### What you have to do
Render the lines below as a JSON list of strings with one string per line, skipping any blank lines. Leave the pictures out of the list.

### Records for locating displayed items
———

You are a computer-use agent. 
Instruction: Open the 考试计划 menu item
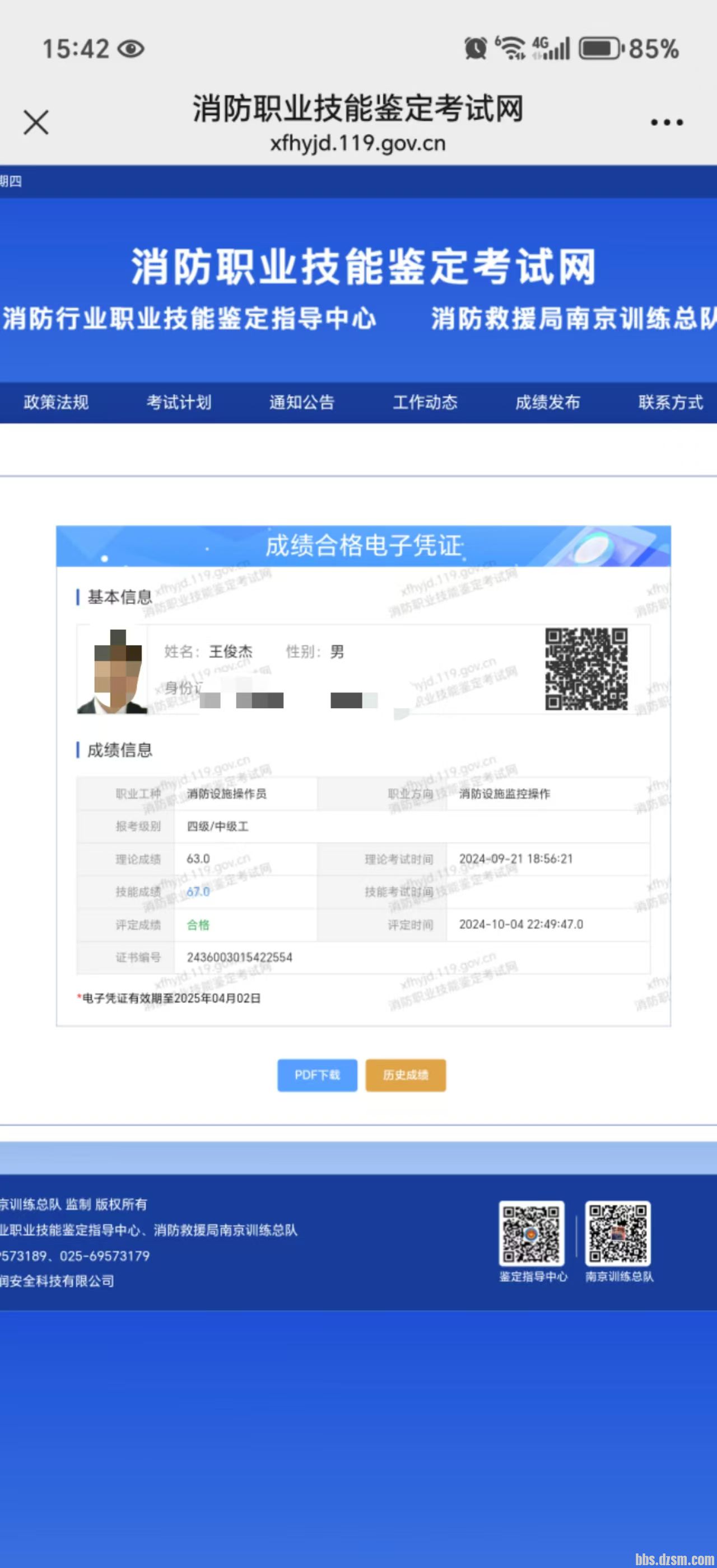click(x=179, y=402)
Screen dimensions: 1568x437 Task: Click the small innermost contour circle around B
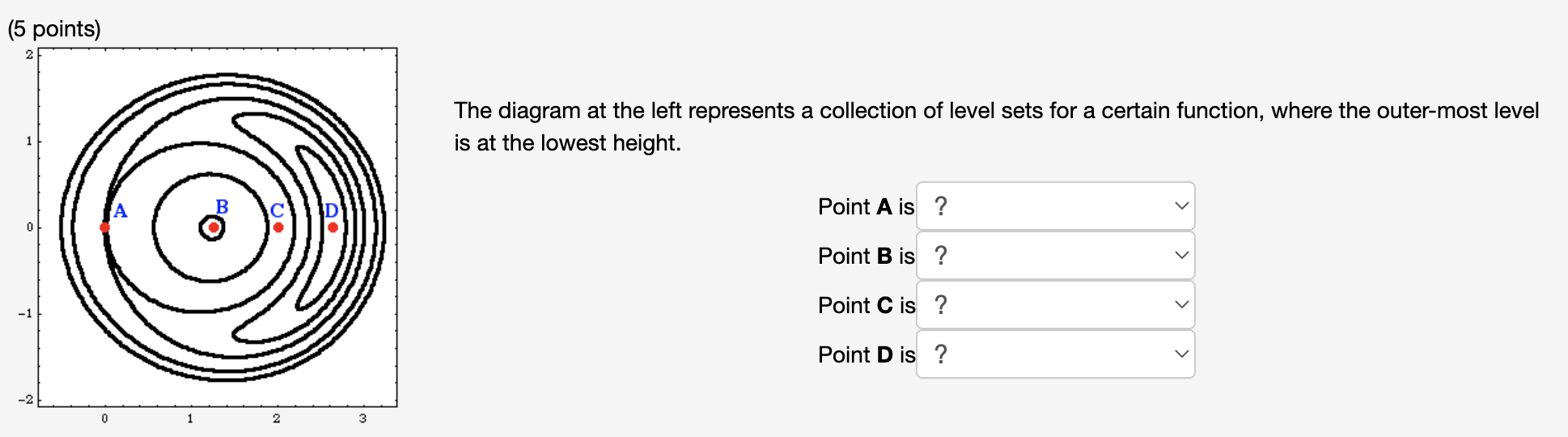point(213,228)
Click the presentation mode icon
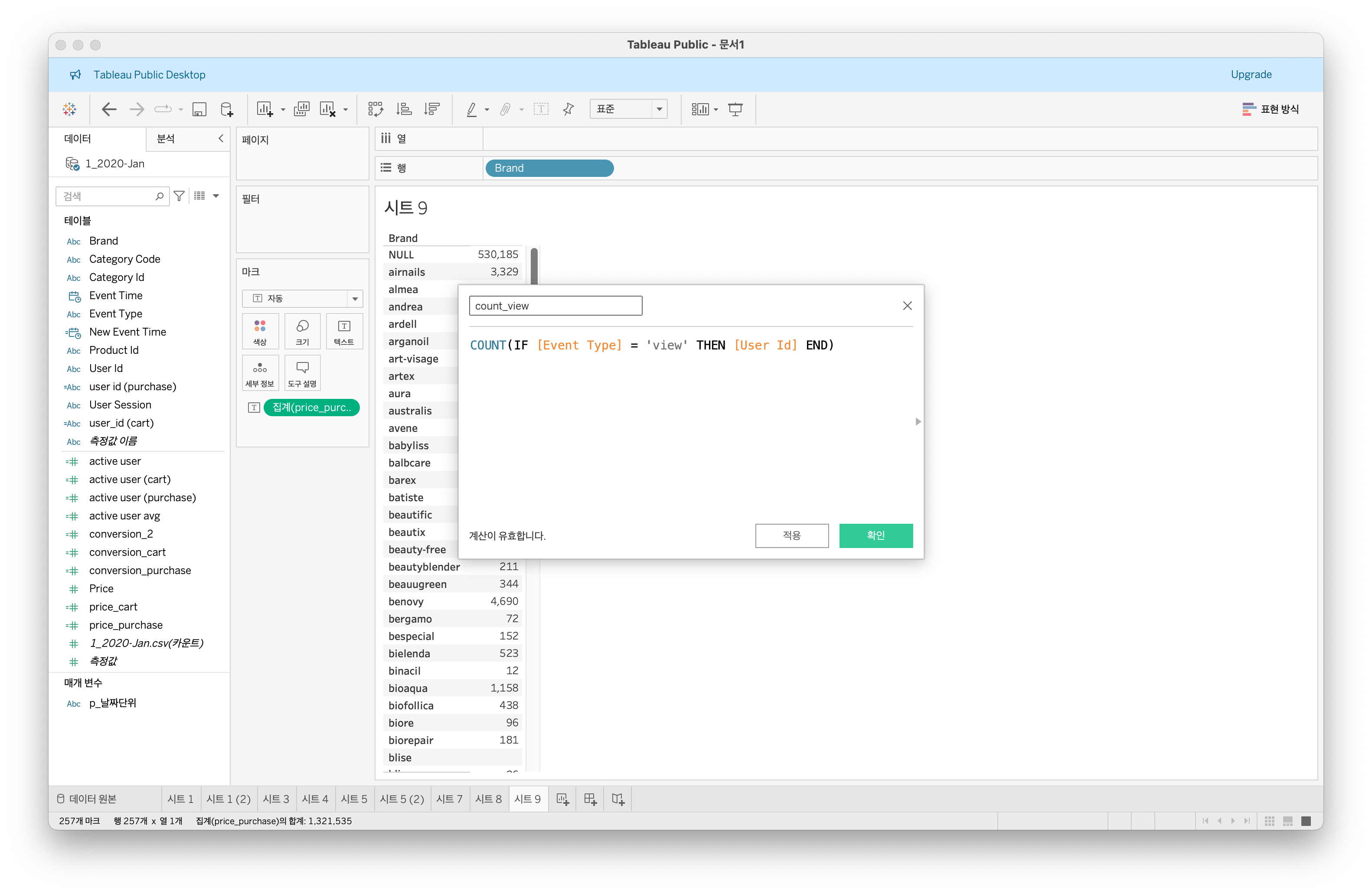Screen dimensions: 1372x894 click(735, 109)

———

### Reply to the exercise
[
  "You are a computer-use agent. ",
  "Instruction: Open the 考试计划 menu item",
  "click(x=179, y=402)",
  "Screen dimensions: 1568x437 Task: Click the small innermost contour circle around B",
  "point(213,228)",
  "Click the presentation mode icon",
  "Screen dimensions: 1372x894 click(735, 109)"
]